Życie ogólnie jest niezdrowe bo prowadzi do śmierci. Także jeśli ktoś lubi niech buduje ale budowanie z tego religii to przesada albo fanaberia.

----------


## fenix2

> (do budowy budynku mieszkalnego sredniej wielkosci-150-200 m2 potrzeba okolo 3-4 wywrotek gliny, ktora kosztuje okolo 3-5 tys zlotych, laczac to z np drewniana konstrukcja nosna, mozna miec budynek mieszkalny okolo 5 razy taniej niz w tzw budownictwie tradycyjnym [betonowy kloc])


A tu Cię zaskoczę bo ja do budowy swojego domu tez użyłem gliny. 




> hahaha widze ze niewiedze probujesz uzupelnic cietym dowcipem.........lol


Ale o jakiej niewiedzy mówisz? Po jednym poście oceniasz moją wiedzę/niewiedzę?
Bo Ty na tym forum wiedzę masz aż dwie wypowiedzi.

----------


## NibyNikt

> Życie ogólnie jest niezdrowe bo prowadzi do śmierci. Także jeśli ktoś lubi niech buduje ale budowanie z tego religii to przesada albo fanaberia.

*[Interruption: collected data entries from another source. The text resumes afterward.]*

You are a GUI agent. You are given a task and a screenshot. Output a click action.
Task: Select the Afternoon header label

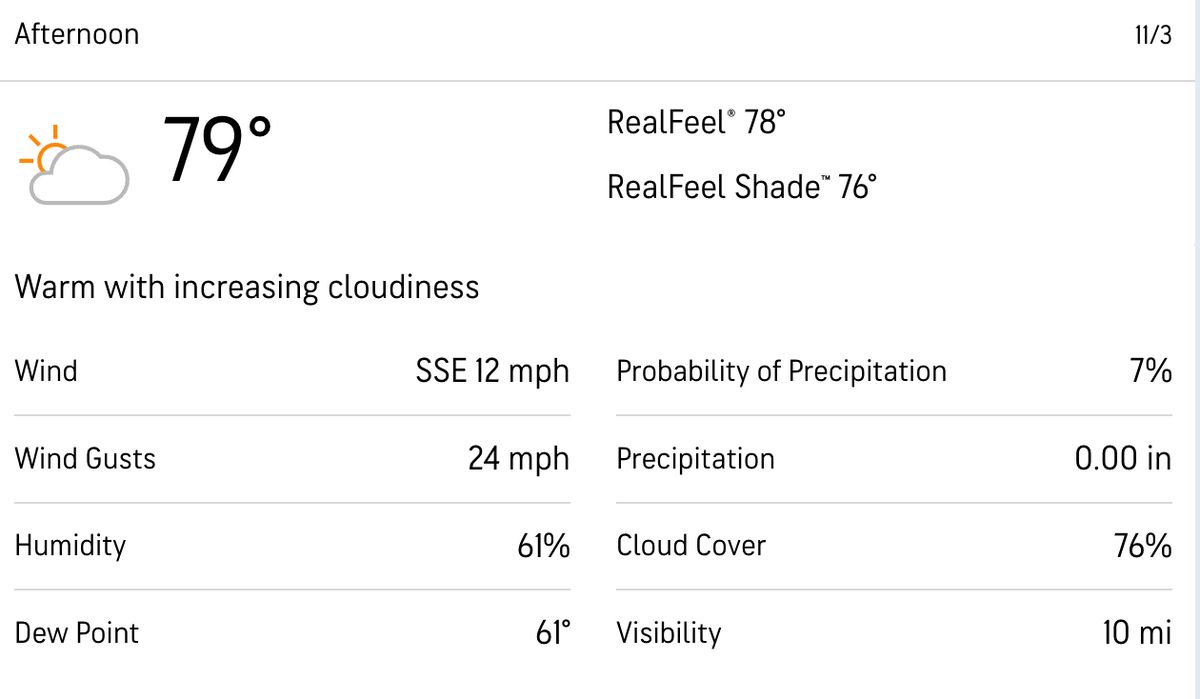point(77,34)
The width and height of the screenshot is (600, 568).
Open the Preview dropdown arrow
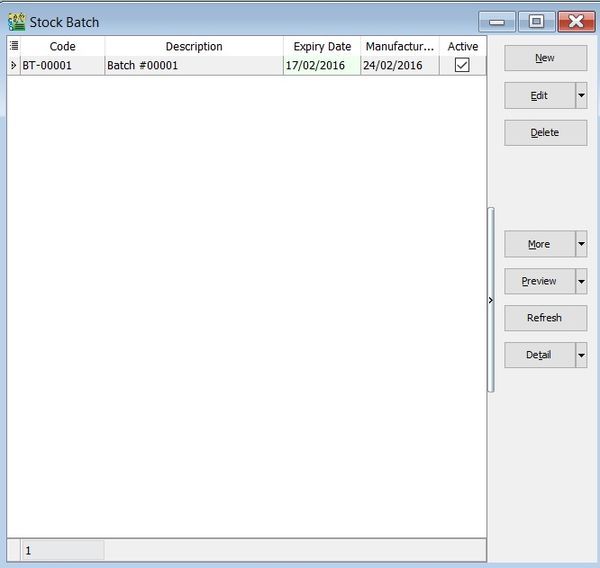coord(581,281)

LOL, jaka religia (fajnie, ze potrafisz posluzyc sie slowem fanaberia, dobrze by bylo jeszcze jakbys znal znaczenie). to jest porownywalne ze zdrowym odzywianiem sie polegajacym np na nie jedzeniu produktow z konserwantami, polepszaczami, spulchniaczami. to sie nazywa rozsadek, a nie religia. widze, ze tu same płolaki "jak trza!!!" powodzenia twardziele hahahaha . a jesli chodzi o smierc to oczywiscie kazdy umrze, jedni wczesniej drudzy pozniej, ale jesli moge to wole wybrac jak bede wygladal i jak sie bede czul w wieku 60/70+ lat, bo powyginanym i zjedzonym przez choroby byc nie chce  :smile:  pozdrawiam i prosze o wspomnienie tej dyskusji w odpowiednich momentach zycia LOL....


edit:
jeszcze takie jedno przemyslenie, apropo mojej wiedzy/niewiedzy:
wszedlem i zarejestrowalem sie na to forum tylko i wylacznie dlatego, zeby zaprezentowac swoje zdanie (i moze pierwszy raz w zyciu, niektorym, dac mozliwosc zetkniecia sie z czyms takim jak zdrowe budownictwo) poparte licznymi badaniami jakie na zachodzie przeprowadza sie od lat, i ktore to posiadaja namacalne wyniki, wnioski i regulacje prawne. natomiast zatwardzency, ktorym sie to nie podoba bo niszczy ich wizje o "supcio" domku przyszli i sie burzą  :smile:  nic dziwnego,ze nasz kraj jest daleko za ********... najwyrazniej chcemy byc tak daleko za reszta swiata. 

(konto usuniete)....

----------


## marynata

Na jakim niby zachodzie?
W poszczególnych krajach  buduje się z najbardziej dostępnego i taniego na danym rynku budulca biorąc pod uwagę klimat.

----------


## Raźny

Żelbet na dachu, jest dla mnie, naturalną konsekwencją, wybrania murowanej technologii budowy domu.

----------


## Carpenter78

Właśnie... rodzaj użytej technologii dyktuje cena i dostępność na rynku. Dodatkowo każdy region świata ma swoje tradycje, historie i inne myślenie...dlatego co kraj to inny obyczaj.
Dom ma być oazą spokoju i ta betonowa trumna dla mnie daje mi większe poczucie bezpieczeństwa...tyle w sprawie betonu. A styropian jako elewacja jest u nas tak popularny bo jest tani.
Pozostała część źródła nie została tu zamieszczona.